O PROBLEMA>
Reproduza, sem nenhuma alteração, as linhas da listagem que vão da linha que contém "The height and width of the screenshot is (513, 929)." até a linha que contém "[x=741, y=282]", ambas incluídas.

--

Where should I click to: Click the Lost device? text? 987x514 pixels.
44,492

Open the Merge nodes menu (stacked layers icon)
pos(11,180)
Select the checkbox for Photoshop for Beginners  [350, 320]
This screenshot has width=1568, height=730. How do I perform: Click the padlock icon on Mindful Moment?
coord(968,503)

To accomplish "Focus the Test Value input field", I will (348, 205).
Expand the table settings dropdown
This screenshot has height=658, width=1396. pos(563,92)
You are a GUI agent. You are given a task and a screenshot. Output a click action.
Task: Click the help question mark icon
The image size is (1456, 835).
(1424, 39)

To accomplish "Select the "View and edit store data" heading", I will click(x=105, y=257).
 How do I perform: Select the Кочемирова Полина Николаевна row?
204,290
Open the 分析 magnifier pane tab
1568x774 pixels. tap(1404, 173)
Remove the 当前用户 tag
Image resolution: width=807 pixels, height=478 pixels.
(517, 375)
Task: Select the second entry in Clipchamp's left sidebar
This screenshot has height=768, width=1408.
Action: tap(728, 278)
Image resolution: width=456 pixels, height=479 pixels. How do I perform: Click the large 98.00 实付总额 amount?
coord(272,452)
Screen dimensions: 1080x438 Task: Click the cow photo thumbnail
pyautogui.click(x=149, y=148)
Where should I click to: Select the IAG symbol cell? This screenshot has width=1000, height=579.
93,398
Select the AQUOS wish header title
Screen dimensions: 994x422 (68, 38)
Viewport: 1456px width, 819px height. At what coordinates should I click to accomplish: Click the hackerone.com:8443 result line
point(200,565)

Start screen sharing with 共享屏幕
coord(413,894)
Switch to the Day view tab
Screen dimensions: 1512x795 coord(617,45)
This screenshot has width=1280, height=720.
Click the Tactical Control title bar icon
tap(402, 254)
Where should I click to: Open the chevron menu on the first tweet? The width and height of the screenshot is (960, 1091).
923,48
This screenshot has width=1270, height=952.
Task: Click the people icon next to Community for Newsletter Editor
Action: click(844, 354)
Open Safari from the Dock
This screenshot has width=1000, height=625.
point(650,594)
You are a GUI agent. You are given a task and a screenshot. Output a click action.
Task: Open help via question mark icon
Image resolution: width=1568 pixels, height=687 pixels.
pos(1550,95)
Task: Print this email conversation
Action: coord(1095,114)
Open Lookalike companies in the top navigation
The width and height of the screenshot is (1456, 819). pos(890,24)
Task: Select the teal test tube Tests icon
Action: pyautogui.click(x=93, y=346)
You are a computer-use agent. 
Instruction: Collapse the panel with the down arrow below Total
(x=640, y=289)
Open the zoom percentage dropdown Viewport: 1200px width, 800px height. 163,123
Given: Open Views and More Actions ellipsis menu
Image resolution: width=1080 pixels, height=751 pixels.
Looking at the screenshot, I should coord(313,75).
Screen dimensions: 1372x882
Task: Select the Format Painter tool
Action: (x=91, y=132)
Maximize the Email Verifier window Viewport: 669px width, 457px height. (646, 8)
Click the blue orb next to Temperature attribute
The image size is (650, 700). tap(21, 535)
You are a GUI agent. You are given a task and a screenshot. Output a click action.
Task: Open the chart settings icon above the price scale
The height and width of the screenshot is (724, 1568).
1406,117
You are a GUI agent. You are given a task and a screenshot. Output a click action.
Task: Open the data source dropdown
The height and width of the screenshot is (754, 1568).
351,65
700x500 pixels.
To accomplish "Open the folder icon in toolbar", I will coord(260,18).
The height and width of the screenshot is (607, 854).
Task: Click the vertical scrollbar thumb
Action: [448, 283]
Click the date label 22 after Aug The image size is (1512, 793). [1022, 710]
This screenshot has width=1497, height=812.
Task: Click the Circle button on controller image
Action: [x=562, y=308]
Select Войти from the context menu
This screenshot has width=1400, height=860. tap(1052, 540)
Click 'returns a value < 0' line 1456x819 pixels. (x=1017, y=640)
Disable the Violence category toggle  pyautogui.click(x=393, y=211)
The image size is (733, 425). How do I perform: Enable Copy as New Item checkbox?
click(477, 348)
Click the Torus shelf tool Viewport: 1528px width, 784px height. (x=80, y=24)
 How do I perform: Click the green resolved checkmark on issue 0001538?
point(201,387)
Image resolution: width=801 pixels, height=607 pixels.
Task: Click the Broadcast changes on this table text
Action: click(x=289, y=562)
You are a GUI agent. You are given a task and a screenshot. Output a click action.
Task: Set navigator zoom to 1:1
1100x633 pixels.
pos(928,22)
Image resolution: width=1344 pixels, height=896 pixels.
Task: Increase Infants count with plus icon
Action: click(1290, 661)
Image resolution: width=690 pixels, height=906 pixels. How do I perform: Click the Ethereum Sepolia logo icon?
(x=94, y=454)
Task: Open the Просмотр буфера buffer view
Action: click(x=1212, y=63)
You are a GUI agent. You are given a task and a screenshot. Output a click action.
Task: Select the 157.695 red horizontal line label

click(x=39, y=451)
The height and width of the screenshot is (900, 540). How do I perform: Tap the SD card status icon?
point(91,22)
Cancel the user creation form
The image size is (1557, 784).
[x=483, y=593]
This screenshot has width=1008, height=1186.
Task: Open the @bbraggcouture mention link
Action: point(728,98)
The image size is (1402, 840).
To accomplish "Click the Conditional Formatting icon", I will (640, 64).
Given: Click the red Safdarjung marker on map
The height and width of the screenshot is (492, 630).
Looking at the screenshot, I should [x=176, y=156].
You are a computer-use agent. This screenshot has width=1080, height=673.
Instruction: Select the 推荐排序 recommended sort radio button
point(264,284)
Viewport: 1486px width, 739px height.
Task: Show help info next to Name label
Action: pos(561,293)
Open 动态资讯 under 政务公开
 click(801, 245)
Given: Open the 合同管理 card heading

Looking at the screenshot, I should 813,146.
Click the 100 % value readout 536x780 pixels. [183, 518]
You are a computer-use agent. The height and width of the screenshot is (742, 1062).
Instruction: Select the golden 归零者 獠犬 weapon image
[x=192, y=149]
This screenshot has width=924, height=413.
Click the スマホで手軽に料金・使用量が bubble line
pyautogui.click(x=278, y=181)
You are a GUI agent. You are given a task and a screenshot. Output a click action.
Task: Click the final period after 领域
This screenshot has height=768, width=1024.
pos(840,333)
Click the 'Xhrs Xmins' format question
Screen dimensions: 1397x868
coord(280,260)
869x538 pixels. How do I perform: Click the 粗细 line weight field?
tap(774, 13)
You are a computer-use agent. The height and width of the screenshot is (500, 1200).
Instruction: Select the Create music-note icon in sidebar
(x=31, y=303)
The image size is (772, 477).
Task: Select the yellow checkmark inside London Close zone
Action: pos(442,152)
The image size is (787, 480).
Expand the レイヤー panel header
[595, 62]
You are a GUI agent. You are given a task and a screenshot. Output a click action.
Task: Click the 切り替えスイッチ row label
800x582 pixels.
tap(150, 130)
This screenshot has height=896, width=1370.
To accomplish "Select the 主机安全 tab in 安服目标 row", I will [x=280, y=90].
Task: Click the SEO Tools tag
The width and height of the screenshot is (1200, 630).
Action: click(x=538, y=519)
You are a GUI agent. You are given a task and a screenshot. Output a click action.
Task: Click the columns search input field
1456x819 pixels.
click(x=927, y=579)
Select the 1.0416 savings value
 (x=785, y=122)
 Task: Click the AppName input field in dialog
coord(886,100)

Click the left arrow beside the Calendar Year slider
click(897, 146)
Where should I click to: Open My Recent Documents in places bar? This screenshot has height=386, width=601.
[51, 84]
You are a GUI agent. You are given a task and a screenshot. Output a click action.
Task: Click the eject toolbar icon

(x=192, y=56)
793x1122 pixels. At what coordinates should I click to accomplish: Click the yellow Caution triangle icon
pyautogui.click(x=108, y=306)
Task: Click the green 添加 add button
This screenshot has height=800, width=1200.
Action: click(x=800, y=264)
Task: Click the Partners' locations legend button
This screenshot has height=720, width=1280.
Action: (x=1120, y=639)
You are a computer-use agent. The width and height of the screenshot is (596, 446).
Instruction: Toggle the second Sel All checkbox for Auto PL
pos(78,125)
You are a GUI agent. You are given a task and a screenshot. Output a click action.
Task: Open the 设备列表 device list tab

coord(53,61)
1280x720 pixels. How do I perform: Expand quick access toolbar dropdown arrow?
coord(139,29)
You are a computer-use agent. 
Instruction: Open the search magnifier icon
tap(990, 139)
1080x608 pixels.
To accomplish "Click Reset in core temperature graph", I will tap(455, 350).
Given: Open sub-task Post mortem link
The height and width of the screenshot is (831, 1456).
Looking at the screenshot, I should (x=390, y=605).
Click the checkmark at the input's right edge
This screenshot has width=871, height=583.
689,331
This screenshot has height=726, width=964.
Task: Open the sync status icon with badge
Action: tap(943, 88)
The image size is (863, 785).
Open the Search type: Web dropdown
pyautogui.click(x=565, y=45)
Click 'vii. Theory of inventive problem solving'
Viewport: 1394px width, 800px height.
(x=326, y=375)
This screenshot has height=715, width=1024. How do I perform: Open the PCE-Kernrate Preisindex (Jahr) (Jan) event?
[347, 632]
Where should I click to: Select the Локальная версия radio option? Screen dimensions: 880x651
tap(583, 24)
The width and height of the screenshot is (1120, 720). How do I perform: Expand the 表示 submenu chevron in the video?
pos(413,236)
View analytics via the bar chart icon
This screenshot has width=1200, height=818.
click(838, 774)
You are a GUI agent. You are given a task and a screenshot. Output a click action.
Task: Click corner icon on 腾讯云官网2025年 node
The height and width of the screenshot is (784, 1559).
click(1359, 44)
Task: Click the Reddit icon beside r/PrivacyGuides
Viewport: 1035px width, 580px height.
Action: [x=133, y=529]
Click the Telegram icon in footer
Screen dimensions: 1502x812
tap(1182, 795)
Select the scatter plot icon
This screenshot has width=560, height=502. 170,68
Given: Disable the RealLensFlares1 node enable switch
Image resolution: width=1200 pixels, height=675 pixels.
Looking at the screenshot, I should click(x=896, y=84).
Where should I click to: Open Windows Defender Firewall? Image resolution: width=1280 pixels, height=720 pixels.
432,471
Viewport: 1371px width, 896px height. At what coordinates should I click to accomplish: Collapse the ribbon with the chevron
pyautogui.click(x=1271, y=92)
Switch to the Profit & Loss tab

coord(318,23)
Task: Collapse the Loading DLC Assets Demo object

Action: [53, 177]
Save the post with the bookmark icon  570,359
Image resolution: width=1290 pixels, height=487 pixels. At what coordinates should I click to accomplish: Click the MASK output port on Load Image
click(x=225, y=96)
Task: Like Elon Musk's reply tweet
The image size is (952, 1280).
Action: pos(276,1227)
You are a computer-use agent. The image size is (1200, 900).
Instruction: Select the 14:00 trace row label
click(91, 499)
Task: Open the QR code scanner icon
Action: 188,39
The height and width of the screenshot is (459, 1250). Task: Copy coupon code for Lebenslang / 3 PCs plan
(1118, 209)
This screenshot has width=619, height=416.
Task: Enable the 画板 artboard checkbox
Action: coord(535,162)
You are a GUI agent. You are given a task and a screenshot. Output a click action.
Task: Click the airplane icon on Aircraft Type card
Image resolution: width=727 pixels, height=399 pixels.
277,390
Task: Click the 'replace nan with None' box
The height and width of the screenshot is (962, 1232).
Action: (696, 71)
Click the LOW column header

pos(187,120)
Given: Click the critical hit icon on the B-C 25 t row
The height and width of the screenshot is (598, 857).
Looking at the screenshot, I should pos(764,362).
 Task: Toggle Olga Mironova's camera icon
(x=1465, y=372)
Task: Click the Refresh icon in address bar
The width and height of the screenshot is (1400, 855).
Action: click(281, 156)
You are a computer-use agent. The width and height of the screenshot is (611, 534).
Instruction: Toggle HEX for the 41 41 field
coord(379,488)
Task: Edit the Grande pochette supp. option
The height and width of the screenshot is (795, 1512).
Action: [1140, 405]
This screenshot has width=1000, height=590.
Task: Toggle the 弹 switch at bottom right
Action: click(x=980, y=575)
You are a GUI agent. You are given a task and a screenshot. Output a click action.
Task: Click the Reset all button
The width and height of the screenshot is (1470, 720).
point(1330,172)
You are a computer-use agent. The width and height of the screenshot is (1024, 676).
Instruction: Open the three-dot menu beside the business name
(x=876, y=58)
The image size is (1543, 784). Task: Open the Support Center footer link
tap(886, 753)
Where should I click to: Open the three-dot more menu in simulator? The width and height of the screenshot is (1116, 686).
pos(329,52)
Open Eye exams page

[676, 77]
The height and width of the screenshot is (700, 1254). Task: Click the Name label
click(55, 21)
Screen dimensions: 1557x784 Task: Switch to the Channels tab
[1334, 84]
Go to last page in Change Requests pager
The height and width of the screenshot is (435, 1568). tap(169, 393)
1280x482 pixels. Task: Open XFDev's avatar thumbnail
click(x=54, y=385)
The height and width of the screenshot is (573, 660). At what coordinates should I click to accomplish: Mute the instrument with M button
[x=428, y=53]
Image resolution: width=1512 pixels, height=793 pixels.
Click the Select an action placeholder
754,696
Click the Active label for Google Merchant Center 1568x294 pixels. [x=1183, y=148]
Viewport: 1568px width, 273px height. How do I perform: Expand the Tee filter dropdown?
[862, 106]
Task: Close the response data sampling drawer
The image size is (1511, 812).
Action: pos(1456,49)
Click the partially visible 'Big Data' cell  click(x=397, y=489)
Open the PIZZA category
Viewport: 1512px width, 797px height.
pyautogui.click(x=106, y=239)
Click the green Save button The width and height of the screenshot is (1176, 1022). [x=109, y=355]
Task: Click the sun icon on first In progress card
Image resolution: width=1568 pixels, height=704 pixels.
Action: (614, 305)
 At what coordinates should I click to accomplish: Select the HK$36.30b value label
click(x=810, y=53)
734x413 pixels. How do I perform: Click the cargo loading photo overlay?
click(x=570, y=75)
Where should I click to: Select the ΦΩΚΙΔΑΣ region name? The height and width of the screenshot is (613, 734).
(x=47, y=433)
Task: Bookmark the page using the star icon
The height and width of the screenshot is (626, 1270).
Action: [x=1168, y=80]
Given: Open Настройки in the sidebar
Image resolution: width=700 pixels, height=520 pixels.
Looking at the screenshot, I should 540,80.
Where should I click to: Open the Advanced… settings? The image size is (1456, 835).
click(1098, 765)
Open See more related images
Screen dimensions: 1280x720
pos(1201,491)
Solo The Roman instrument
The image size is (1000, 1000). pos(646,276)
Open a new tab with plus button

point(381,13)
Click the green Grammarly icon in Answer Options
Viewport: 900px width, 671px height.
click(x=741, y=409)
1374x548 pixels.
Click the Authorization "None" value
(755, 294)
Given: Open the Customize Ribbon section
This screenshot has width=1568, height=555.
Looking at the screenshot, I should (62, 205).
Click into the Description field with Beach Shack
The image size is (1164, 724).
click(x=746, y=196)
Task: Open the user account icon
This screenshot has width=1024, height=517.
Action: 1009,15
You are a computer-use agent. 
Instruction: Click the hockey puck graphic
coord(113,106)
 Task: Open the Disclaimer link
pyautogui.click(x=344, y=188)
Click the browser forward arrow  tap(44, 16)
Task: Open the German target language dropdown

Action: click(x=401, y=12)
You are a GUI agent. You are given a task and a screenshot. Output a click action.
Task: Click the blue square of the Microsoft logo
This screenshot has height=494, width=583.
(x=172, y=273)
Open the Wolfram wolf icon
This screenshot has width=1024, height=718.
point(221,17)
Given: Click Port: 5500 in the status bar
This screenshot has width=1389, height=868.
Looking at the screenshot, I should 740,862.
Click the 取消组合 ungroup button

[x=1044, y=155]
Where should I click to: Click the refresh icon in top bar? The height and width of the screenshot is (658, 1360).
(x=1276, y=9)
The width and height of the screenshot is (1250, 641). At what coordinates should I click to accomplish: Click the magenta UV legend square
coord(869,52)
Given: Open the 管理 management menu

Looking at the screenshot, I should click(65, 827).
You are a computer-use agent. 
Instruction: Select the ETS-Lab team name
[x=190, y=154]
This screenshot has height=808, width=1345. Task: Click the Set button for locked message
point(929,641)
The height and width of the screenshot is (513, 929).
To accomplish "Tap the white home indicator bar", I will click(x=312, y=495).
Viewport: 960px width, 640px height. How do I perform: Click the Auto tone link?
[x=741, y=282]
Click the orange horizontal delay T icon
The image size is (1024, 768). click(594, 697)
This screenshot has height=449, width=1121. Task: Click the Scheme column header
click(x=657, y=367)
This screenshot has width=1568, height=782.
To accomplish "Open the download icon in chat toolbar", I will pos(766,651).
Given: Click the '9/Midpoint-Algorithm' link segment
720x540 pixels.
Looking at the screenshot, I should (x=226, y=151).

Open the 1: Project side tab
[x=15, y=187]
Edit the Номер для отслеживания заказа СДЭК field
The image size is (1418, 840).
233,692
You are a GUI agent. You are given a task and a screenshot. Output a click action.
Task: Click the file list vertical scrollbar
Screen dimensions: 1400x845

--

RESULTADO DA TAREFA>
The height and width of the screenshot is (513, 929).
To accomplish "Tap the white home indicator bar", I will click(x=312, y=495).
Viewport: 960px width, 640px height. How do I perform: Click the Auto tone link?
[x=741, y=282]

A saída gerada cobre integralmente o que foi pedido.